(Texto extraído):
16.5.08

elogio ortográfico

nos meus tempos de faculdade, tive um conhecido e respeitado professor de história da língua que costumava acentuar a necessidade de as futuras gramáticas da língua portuguesa substituirem a lista dos pronomes pessoais de modo a darem efectivamente conta da realidade da língua. assim, em vez dos tradicionais “eu, tu ele, nós, vós eles”, ele propunha a seguite lista “eu, pá, o tipo, a gente, vocês e os gajos”.
nada me ocorre que vá mais ao arrepio do pensamento (talvez mais sentimento, ou melhor ainda, sentimentalismo) dos signatários da petição anti-acordo ortográfico, para quem, uma língua (ou será apenas a "deles"?) não é vista como um processo histórico e particular, caracterizado por uma identidade híbrida e plural, mas como uma "essência" (como dizem no seu manifesto) que lhes competeria defender, contra o tempo e contra o espaço. contra o século.

(Tarefa proposta 1): Reescreva as linhas dos dados desde o início até a linha que contém "Technical Help (576, 95)", ambas incluídas, com os pedidos. Desloque cada número das coordenadas de resposta somando 131 a ele.

(Dados fornecidos):

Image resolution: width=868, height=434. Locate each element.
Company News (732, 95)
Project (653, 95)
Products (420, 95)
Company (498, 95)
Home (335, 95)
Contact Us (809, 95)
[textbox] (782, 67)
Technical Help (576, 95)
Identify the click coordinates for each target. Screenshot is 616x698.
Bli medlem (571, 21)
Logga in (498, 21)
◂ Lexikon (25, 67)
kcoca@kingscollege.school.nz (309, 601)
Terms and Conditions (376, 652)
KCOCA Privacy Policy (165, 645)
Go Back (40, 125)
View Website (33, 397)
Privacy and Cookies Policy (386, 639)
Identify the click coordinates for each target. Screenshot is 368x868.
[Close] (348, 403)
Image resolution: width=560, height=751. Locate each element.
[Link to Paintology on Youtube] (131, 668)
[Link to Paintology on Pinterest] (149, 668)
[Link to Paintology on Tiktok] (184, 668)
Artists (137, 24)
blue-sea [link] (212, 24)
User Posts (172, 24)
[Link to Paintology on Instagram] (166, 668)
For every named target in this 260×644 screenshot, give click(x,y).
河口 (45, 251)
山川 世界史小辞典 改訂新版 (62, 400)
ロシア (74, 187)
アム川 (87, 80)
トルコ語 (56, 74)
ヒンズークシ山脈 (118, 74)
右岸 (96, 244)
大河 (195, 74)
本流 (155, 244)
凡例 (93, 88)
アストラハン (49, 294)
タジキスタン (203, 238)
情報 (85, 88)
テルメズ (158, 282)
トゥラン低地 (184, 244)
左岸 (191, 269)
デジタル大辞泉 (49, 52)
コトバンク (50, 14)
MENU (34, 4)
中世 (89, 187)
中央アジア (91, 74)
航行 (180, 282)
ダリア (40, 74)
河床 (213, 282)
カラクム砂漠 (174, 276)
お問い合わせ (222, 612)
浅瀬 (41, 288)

(Tarefa proposta 2): No texto extraído, que lista de pronomes pessoais o professor de história da língua propunha no lugar da tradicional?

(Resposta 1):
Image resolution: width=868, height=434. Locate each element.
Company News (863, 226)
Project (784, 226)
Products (551, 226)
Company (629, 226)
Home (466, 226)
Contact Us (940, 226)
[textbox] (913, 198)
Technical Help (707, 226)

(Resposta 2): Ele propunha a lista “eu, pá, o tipo, a gente, vocês e os gajos”.